■ WORK ORDER:
List each line of the data that holds the string "computer", please.

================

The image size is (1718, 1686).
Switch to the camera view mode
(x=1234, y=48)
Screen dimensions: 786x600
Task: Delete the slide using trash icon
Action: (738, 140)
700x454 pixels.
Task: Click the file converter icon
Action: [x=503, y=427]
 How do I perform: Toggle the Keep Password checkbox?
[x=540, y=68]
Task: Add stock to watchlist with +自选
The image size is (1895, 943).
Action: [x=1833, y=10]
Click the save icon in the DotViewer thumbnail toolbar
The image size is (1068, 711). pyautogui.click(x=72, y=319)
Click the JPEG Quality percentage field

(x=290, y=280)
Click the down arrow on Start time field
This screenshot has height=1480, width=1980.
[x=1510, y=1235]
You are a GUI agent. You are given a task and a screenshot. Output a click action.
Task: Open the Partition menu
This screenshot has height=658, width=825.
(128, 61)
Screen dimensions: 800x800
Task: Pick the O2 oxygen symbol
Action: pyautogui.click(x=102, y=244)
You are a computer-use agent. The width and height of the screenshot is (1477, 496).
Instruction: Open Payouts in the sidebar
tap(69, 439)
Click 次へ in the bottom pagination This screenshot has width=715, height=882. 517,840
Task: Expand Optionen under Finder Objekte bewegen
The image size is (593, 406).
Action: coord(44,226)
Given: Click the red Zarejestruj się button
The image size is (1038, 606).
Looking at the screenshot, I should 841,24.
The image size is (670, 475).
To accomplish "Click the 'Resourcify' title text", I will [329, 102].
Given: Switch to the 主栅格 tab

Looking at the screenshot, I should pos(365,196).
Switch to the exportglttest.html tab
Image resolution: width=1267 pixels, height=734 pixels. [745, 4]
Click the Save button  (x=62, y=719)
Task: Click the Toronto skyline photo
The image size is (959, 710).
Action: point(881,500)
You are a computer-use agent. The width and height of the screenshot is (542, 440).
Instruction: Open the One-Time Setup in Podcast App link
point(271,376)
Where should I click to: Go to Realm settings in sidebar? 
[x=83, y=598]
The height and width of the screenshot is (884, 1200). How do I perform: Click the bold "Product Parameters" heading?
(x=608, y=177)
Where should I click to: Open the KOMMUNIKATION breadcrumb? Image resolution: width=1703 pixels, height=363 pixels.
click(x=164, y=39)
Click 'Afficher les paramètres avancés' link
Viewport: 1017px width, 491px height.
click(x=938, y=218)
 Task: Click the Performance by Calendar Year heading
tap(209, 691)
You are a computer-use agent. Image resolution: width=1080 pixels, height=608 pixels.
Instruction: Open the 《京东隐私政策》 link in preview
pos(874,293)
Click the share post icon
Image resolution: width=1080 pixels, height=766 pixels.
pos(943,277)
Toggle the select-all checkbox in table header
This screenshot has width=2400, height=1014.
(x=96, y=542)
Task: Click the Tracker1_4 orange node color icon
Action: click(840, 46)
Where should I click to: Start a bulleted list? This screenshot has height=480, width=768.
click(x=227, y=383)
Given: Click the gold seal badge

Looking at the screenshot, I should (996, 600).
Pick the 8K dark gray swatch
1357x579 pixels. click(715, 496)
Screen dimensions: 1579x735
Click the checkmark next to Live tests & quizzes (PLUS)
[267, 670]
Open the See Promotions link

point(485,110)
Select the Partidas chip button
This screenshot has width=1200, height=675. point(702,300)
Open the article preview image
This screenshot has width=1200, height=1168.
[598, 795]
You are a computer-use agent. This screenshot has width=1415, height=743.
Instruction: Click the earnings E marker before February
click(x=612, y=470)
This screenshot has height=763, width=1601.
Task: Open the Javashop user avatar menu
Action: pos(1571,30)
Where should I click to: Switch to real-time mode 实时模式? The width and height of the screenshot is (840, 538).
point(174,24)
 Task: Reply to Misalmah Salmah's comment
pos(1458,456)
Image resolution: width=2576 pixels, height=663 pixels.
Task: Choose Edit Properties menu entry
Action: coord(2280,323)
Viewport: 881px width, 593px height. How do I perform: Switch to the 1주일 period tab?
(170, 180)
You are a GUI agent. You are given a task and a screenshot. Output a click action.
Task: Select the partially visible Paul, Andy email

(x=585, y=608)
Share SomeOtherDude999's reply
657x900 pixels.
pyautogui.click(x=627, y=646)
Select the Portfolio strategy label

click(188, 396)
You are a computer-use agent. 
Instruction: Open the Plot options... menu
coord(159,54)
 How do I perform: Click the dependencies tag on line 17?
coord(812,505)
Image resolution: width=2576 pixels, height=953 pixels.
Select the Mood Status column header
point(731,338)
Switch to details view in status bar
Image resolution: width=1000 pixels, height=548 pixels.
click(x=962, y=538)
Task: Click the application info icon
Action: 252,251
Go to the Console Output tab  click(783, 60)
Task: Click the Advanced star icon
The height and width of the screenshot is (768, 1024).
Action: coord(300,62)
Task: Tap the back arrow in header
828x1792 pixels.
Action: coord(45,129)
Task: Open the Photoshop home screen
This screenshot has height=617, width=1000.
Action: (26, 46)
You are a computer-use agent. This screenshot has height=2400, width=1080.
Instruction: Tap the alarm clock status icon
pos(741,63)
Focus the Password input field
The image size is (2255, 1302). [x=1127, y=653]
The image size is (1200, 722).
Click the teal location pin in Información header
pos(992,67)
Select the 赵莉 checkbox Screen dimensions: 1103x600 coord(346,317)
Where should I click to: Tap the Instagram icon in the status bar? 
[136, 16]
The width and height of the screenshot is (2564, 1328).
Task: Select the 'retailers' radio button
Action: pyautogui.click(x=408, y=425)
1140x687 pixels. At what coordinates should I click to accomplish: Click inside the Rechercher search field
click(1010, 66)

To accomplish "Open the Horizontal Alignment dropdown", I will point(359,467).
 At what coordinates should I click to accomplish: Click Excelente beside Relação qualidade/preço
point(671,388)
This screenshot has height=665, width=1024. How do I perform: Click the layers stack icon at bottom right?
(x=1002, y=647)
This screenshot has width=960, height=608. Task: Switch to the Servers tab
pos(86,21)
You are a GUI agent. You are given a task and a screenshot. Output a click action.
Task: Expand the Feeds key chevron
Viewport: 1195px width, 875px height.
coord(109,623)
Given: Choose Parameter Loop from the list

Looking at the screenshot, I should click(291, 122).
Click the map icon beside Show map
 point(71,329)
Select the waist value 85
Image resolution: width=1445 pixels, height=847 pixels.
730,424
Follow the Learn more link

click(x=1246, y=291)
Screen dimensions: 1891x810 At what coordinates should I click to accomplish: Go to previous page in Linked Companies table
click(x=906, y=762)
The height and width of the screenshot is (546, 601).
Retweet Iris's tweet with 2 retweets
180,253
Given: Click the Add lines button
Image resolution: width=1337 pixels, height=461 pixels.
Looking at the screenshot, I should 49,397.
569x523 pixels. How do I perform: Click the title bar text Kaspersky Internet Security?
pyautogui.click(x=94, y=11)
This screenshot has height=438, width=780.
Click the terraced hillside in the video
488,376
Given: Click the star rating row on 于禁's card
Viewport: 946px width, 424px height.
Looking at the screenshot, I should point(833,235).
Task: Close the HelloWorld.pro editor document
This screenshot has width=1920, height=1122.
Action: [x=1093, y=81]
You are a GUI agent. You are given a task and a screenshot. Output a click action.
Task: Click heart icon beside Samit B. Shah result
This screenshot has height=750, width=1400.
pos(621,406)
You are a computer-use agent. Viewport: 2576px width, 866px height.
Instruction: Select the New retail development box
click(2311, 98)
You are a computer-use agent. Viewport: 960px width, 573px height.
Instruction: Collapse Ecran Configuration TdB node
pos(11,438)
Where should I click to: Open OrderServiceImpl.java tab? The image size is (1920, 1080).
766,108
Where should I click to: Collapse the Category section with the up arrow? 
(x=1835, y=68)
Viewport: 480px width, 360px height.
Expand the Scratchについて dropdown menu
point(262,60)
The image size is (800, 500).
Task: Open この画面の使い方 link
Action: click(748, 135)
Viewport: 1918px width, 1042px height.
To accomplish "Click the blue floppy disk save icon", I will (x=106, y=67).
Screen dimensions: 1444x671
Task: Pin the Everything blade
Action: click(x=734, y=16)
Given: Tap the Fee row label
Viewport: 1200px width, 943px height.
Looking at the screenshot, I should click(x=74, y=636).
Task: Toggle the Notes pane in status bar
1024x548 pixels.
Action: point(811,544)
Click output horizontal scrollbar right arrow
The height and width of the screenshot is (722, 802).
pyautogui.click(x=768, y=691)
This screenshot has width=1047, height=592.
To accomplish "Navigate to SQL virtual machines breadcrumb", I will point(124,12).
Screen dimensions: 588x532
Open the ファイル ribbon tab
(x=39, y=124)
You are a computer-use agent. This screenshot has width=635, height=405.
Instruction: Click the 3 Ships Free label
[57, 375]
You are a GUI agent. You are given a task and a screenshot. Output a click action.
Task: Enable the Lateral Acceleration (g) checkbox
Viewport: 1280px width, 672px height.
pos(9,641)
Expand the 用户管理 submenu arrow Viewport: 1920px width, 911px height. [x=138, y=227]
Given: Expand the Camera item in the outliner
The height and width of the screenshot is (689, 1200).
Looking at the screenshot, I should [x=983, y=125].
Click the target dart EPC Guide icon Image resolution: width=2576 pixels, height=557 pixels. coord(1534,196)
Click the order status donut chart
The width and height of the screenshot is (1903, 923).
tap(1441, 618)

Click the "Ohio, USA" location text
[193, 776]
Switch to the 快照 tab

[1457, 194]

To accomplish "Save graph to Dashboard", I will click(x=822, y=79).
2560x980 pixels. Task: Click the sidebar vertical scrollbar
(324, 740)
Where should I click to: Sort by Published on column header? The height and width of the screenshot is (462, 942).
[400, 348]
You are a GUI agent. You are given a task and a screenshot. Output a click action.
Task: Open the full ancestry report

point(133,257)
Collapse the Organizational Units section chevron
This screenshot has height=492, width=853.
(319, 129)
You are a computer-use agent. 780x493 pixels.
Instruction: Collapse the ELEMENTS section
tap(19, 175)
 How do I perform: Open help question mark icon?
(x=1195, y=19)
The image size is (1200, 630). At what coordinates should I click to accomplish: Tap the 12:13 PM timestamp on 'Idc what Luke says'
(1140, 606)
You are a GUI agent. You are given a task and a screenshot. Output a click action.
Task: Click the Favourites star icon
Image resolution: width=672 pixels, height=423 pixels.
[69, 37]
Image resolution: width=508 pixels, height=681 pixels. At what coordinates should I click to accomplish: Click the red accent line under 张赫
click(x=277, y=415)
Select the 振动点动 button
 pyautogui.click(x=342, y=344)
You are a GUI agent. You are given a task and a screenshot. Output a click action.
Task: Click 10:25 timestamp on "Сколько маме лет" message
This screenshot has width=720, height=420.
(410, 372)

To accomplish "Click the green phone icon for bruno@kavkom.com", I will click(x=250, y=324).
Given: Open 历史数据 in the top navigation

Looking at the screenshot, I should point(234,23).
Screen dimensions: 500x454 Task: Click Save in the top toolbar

================

■ EXERCISE ANSWER:
You are a computer-use agent. The width and height of the screenshot is (1477, 496).
You are a computer-use agent. The width and height of the screenshot is (542, 440).
You are a computer-use agent. Image resolution: width=1080 pixels, height=608 pixels.
You are a computer-use agent. This screenshot has width=1415, height=743.
You are a computer-use agent. 
You are a computer-use agent. This screenshot has height=2400, width=1080.
You are a computer-use agent. Viewport: 2576px width, 866px height.
You are a computer-use agent. Viewport: 960px width, 573px height.
You are a computer-use agent. This screenshot has width=635, height=405.
You are a computer-use agent. 780x493 pixels.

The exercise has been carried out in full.